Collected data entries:
■ ■ ■ ■ ■ ■ ■
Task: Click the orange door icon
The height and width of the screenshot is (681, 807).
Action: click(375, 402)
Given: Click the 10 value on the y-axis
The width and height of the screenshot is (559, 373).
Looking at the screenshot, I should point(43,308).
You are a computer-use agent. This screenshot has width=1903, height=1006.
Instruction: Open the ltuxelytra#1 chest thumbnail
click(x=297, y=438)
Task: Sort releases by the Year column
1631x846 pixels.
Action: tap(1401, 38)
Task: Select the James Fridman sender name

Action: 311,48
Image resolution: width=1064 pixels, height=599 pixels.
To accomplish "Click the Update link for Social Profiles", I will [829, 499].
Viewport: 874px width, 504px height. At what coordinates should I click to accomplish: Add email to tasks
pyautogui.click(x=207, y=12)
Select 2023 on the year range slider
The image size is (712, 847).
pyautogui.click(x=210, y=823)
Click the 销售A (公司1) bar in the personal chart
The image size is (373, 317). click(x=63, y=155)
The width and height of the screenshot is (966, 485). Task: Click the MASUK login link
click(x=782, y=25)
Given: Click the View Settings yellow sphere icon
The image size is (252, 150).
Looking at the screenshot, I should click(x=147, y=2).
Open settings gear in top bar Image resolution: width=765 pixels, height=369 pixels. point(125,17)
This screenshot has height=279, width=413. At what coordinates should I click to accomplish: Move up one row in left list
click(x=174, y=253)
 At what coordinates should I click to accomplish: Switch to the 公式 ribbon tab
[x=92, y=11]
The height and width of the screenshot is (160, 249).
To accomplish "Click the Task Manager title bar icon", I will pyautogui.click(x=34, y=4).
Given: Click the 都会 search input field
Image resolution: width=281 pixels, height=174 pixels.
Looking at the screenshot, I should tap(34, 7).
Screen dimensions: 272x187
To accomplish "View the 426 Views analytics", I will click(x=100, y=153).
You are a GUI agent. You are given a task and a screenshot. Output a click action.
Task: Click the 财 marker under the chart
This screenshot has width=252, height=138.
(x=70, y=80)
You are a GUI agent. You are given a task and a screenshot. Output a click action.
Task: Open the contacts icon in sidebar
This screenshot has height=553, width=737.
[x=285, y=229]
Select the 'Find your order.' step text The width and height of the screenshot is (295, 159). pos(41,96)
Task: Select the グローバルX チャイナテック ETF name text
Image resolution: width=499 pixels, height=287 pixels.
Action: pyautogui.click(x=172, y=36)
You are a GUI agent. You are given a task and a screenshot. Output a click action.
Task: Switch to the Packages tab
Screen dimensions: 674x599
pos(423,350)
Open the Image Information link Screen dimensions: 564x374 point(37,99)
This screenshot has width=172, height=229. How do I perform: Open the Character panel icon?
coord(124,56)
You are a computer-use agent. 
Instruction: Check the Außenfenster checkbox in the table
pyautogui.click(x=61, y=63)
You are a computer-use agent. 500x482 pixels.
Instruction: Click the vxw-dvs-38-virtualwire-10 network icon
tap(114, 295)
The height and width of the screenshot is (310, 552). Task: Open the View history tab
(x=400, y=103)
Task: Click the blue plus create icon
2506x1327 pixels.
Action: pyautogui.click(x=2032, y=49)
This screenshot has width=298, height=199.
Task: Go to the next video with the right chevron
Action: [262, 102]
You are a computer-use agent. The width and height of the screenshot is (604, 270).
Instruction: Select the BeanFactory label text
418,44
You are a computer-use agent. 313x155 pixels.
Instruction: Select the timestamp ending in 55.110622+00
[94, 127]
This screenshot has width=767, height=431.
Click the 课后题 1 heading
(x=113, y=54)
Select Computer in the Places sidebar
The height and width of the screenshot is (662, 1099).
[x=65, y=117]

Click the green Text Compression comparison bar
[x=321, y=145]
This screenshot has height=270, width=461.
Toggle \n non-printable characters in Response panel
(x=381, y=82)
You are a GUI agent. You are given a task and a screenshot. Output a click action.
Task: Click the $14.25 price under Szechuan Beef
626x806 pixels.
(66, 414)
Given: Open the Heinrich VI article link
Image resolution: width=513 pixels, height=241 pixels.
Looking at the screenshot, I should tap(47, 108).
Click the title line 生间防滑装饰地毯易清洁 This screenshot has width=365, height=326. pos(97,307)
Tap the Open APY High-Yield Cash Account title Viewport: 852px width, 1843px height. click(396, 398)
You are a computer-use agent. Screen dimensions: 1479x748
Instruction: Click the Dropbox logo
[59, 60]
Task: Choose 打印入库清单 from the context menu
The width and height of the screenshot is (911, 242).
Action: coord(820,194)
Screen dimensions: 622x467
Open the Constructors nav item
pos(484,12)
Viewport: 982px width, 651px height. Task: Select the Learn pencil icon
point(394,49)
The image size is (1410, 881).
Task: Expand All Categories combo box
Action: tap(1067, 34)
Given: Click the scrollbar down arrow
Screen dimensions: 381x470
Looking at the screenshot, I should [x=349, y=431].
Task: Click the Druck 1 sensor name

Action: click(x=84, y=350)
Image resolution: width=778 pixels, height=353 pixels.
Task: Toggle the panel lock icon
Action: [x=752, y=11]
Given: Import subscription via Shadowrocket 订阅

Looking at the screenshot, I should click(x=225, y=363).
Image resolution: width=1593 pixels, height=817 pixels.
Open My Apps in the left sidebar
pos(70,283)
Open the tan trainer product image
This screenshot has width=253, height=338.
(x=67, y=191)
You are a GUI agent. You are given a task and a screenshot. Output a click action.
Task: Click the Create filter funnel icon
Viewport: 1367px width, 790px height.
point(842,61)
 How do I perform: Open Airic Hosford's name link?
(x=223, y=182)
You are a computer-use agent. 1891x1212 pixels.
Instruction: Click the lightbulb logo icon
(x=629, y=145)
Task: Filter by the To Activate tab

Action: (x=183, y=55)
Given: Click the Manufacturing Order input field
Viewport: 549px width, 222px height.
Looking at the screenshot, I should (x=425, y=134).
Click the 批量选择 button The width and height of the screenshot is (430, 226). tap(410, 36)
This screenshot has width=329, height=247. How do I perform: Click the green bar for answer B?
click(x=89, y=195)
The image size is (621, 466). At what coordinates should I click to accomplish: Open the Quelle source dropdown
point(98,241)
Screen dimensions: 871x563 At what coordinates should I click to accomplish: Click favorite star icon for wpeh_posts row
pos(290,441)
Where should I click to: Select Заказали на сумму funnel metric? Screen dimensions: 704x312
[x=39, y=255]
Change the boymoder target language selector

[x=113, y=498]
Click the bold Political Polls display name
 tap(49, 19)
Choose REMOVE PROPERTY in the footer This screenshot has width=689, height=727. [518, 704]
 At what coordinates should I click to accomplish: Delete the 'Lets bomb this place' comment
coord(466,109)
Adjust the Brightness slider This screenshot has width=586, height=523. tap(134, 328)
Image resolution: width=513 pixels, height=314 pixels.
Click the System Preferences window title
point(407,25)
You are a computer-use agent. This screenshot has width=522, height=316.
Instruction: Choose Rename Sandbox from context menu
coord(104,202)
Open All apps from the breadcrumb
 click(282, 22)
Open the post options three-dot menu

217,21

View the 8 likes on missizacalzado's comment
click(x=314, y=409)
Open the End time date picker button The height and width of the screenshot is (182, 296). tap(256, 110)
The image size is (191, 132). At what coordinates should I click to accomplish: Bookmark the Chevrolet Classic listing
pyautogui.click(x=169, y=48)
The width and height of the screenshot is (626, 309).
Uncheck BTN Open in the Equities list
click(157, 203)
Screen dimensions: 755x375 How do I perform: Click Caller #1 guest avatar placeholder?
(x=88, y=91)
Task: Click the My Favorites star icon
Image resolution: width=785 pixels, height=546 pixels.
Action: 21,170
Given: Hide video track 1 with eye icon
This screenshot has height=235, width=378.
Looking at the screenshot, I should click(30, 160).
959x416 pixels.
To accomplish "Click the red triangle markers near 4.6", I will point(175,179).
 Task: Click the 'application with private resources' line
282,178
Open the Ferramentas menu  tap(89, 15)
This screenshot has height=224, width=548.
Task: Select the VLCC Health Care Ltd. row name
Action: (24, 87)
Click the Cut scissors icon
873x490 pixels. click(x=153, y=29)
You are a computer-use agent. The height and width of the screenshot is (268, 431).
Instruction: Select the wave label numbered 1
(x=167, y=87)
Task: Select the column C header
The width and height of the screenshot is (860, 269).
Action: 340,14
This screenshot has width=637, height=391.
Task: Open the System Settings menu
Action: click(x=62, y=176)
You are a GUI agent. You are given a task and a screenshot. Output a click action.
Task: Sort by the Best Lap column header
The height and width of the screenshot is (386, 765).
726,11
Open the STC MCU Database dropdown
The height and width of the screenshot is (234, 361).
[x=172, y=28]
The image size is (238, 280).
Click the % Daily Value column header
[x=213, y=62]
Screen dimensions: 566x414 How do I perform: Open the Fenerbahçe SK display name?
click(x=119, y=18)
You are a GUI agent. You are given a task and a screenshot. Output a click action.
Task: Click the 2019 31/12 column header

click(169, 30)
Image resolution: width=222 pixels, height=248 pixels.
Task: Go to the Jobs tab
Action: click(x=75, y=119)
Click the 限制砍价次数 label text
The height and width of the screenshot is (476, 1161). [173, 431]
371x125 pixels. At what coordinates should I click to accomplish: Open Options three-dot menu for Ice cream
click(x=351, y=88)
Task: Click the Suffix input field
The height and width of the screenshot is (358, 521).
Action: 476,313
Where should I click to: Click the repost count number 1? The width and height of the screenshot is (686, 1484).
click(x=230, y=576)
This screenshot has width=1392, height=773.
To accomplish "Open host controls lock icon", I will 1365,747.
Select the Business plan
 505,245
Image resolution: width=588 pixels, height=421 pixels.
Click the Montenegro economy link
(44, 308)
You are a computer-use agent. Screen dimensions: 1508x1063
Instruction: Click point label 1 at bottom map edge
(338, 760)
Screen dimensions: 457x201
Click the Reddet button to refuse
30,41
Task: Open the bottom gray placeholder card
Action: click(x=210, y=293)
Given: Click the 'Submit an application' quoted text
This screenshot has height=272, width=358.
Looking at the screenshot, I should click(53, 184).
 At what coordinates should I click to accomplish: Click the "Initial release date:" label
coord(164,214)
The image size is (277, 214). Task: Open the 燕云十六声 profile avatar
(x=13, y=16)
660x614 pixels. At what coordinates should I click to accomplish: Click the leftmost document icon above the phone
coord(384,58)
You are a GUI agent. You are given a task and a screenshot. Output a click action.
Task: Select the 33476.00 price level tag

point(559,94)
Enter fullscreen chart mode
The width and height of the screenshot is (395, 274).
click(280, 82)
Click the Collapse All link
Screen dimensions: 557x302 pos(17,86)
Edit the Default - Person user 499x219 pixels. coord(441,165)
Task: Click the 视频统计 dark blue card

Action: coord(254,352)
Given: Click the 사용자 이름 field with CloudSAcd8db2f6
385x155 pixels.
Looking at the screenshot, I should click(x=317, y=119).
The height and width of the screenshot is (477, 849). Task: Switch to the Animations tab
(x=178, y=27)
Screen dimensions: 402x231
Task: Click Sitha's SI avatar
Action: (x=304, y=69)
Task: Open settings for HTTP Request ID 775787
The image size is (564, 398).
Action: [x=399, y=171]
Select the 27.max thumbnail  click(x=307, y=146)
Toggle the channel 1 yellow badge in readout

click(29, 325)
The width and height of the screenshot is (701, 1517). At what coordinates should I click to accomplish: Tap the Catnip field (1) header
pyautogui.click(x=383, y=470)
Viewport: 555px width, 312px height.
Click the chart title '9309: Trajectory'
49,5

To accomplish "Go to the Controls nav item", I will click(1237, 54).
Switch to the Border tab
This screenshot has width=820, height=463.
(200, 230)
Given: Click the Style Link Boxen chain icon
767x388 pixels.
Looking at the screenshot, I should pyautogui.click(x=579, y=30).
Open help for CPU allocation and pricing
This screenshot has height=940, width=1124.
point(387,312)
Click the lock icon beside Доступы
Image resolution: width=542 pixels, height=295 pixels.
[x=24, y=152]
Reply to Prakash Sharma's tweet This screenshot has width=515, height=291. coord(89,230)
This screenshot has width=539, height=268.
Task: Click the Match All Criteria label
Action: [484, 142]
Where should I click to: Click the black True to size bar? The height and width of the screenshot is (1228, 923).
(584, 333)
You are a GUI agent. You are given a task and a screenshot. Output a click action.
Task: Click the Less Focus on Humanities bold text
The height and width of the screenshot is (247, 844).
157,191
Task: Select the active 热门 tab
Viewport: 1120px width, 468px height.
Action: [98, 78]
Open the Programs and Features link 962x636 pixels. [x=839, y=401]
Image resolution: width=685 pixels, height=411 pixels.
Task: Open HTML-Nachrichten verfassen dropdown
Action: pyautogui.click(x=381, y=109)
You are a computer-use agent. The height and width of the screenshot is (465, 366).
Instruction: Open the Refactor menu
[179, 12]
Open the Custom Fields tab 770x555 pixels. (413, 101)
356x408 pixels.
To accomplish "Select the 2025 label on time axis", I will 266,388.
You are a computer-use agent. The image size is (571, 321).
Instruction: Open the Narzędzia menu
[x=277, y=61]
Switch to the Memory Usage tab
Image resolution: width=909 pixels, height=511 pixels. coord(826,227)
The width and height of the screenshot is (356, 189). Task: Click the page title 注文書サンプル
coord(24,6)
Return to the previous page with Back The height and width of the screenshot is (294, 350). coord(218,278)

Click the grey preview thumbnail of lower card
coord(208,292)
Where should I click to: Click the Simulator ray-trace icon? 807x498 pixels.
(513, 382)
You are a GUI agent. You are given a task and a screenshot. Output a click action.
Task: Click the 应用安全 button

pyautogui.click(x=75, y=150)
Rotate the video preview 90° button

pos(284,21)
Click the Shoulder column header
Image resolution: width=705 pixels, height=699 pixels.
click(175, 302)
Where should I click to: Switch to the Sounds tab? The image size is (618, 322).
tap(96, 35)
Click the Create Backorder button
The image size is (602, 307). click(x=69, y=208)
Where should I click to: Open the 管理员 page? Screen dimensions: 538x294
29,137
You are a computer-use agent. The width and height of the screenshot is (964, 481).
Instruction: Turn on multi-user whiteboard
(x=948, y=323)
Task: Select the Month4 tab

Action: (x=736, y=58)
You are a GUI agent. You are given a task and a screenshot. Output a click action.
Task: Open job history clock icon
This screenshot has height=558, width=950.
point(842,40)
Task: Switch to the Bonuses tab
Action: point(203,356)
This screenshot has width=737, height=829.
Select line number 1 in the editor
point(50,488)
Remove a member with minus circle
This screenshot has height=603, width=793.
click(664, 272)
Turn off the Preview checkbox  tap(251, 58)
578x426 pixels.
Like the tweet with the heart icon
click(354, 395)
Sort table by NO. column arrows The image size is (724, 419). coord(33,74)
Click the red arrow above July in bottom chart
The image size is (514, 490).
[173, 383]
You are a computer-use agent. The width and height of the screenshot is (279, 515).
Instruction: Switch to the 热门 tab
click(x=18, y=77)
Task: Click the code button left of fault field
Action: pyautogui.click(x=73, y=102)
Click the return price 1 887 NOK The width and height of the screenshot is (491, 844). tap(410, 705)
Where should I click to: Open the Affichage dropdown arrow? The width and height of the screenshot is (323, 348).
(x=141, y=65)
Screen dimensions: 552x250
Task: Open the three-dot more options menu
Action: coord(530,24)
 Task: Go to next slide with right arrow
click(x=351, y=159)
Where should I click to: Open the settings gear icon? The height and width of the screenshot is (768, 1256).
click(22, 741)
■ ■ ■ ■ ■ ■ ■
> [TASK OBJECTIVE]
Take the entries above and copy them exactly from the first line through the line with "Open settings gear"; leave out every line after it.

> [ANSWER TO THIS PROBLEM]
Task: Click the orange door icon
The height and width of the screenshot is (681, 807).
Action: click(375, 402)
Given: Click the 10 value on the y-axis
The width and height of the screenshot is (559, 373).
Looking at the screenshot, I should point(43,308).
You are a computer-use agent. This screenshot has width=1903, height=1006.
Instruction: Open the ltuxelytra#1 chest thumbnail
click(x=297, y=438)
Task: Sort releases by the Year column
1631x846 pixels.
Action: tap(1401, 38)
Task: Select the James Fridman sender name

Action: 311,48
Image resolution: width=1064 pixels, height=599 pixels.
To accomplish "Click the Update link for Social Profiles", I will [829, 499].
Viewport: 874px width, 504px height. At what coordinates should I click to accomplish: Add email to tasks
pyautogui.click(x=207, y=12)
Select 2023 on the year range slider
The image size is (712, 847).
pyautogui.click(x=210, y=823)
Click the 销售A (公司1) bar in the personal chart
The image size is (373, 317). click(x=63, y=155)
The width and height of the screenshot is (966, 485). Task: Click the MASUK login link
click(x=782, y=25)
Given: Click the View Settings yellow sphere icon
The image size is (252, 150).
Looking at the screenshot, I should click(x=147, y=2).
Open settings gear in top bar Image resolution: width=765 pixels, height=369 pixels. point(125,17)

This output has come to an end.